- **Task description**: Copy out the data below, all of it, exactly.

[[ Data listing open ]]

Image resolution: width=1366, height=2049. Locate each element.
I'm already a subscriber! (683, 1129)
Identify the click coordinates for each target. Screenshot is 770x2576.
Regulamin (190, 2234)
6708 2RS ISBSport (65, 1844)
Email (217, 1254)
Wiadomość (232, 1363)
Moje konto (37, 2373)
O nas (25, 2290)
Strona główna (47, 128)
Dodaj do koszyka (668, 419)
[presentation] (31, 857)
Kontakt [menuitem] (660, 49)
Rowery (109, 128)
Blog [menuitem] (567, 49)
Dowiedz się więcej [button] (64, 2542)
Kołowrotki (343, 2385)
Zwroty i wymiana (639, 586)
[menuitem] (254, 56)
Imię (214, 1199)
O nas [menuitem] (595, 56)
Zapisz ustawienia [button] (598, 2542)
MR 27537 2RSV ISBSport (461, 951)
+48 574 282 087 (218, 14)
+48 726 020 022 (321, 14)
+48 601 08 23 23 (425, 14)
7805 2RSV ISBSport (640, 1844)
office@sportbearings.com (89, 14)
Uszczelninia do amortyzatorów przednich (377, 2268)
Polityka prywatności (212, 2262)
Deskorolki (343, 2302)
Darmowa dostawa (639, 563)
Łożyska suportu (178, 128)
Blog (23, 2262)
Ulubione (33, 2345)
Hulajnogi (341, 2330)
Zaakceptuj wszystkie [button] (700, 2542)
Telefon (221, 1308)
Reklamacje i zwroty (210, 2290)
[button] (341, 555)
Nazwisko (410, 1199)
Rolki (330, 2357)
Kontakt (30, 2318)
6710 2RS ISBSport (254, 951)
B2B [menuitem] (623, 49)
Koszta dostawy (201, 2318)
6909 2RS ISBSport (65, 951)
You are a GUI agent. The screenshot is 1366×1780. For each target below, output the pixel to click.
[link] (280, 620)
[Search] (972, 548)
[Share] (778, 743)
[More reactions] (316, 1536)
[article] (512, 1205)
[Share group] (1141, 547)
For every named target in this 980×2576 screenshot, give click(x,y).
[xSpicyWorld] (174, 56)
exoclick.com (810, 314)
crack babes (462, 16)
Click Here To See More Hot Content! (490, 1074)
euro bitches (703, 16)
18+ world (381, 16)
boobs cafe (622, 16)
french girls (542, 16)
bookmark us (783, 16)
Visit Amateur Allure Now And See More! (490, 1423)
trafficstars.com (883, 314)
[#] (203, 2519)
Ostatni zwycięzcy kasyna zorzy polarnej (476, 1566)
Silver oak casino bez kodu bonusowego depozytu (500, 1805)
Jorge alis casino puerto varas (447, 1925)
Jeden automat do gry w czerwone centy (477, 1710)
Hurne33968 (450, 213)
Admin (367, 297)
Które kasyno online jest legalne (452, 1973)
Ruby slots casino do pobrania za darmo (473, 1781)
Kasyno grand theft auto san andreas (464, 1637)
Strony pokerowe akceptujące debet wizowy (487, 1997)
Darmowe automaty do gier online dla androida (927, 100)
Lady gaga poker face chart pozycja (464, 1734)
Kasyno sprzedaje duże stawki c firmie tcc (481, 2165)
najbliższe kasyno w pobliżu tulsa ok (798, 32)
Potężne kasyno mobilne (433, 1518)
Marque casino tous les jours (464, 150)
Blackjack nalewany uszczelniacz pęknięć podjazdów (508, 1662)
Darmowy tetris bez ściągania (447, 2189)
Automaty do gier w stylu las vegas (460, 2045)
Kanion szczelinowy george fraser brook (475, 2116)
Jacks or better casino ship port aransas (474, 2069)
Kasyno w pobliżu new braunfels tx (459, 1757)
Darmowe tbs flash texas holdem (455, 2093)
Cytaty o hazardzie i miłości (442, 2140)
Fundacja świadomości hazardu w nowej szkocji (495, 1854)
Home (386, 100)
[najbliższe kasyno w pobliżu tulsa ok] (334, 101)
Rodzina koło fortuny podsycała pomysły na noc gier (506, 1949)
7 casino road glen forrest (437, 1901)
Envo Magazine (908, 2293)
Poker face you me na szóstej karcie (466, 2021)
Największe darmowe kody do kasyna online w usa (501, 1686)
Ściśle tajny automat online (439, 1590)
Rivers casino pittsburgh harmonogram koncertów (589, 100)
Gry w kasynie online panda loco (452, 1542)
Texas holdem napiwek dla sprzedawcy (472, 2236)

[[ Data listing closed ]]

- **Exercise output**:
Image resolution: width=1366, height=2049. Locate each element.
I'm already a subscriber! (683, 1129)
Identify the click coordinates for each target. Screenshot is 770x2576.
Regulamin (190, 2234)
6708 2RS ISBSport (65, 1844)
Email (217, 1254)
Wiadomość (232, 1363)
Moje konto (37, 2373)
O nas (25, 2290)
Strona główna (47, 128)
Dodaj do koszyka (668, 419)
[presentation] (31, 857)
Kontakt [menuitem] (660, 49)
Rowery (109, 128)
Blog [menuitem] (567, 49)
Dowiedz się więcej [button] (64, 2542)
Kołowrotki (343, 2385)
Zwroty i wymiana (639, 586)
[menuitem] (254, 56)
Imię (214, 1199)
O nas [menuitem] (595, 56)
Zapisz ustawienia [button] (598, 2542)
MR 27537 2RSV ISBSport (461, 951)
+48 574 282 087 (218, 14)
+48 726 020 022 (321, 14)
+48 601 08 23 23 (425, 14)
7805 2RSV ISBSport (640, 1844)
office@sportbearings.com (89, 14)
Uszczelninia do amortyzatorów przednich (377, 2268)
Polityka prywatności (212, 2262)
Deskorolki (343, 2302)
Darmowa dostawa (639, 563)
Łożyska suportu (178, 128)
Blog (23, 2262)
Ulubione (33, 2345)
Hulajnogi (341, 2330)
Zaakceptuj wszystkie [button] (700, 2542)
Telefon (221, 1308)
Reklamacje i zwroty (210, 2290)
[button] (341, 555)
Nazwisko (410, 1199)
Rolki (330, 2357)
Kontakt (30, 2318)
6710 2RS ISBSport (254, 951)
B2B [menuitem] (623, 49)
Koszta dostawy (201, 2318)
6909 2RS ISBSport (65, 951)
You are a GUI agent. The screenshot is 1366×1780. For each target below, output the pixel to click.
[link] (280, 620)
[Search] (972, 548)
[Share] (778, 743)
[More reactions] (316, 1536)
[article] (512, 1205)
[Share group] (1141, 547)
For every named target in this 980×2576 screenshot, give click(x,y).
[xSpicyWorld] (174, 56)
exoclick.com (810, 314)
crack babes (462, 16)
Click Here To See More Hot Content! (490, 1074)
euro bitches (703, 16)
18+ world (381, 16)
boobs cafe (622, 16)
french girls (542, 16)
bookmark us (783, 16)
Visit Amateur Allure Now And See More! (490, 1423)
trafficstars.com (883, 314)
[#] (203, 2519)
Ostatni zwycięzcy kasyna zorzy polarnej (476, 1566)
Silver oak casino bez kodu bonusowego depozytu (500, 1805)
Jorge alis casino puerto varas (447, 1925)
Jeden automat do gry w czerwone centy (477, 1710)
Hurne33968 (450, 213)
Admin (367, 297)
Które kasyno online jest legalne (452, 1973)
Ruby slots casino do pobrania za darmo (473, 1781)
Kasyno grand theft auto san andreas (464, 1637)
Strony pokerowe akceptujące debet wizowy (487, 1997)
Darmowe automaty do gier online dla androida (927, 100)
Lady gaga poker face chart pozycja (464, 1734)
Kasyno sprzedaje duże stawki c firmie tcc (481, 2165)
najbliższe kasyno w pobliżu tulsa ok (798, 32)
Potężne kasyno mobilne (433, 1518)
Marque casino tous les jours (464, 150)
Blackjack nalewany uszczelniacz pęknięć podjazdów (508, 1662)
Darmowy tetris bez ściągania (447, 2189)
Automaty do gier w stylu las vegas (460, 2045)
Kanion szczelinowy george fraser brook (475, 2116)
Jacks or better casino ship port aransas (474, 2069)
Kasyno w pobliżu new braunfels tx (459, 1757)
Darmowe tbs flash texas holdem (455, 2093)
Cytaty o hazardzie i miłości (442, 2140)
Fundacja świadomości hazardu w nowej szkocji (495, 1854)
Home (386, 100)
[najbliższe kasyno w pobliżu tulsa ok] (334, 101)
Rodzina koło fortuny podsycała pomysły na noc gier (506, 1949)
7 casino road glen forrest (437, 1901)
Envo Magazine (908, 2293)
Poker face you me na szóstej karcie (466, 2021)
Największe darmowe kody do kasyna online w usa (501, 1686)
Ściśle tajny automat online (439, 1590)
Rivers casino pittsburgh harmonogram koncertów (589, 100)
Gry w kasynie online panda loco (452, 1542)
Texas holdem napiwek dla sprzedawcy (472, 2236)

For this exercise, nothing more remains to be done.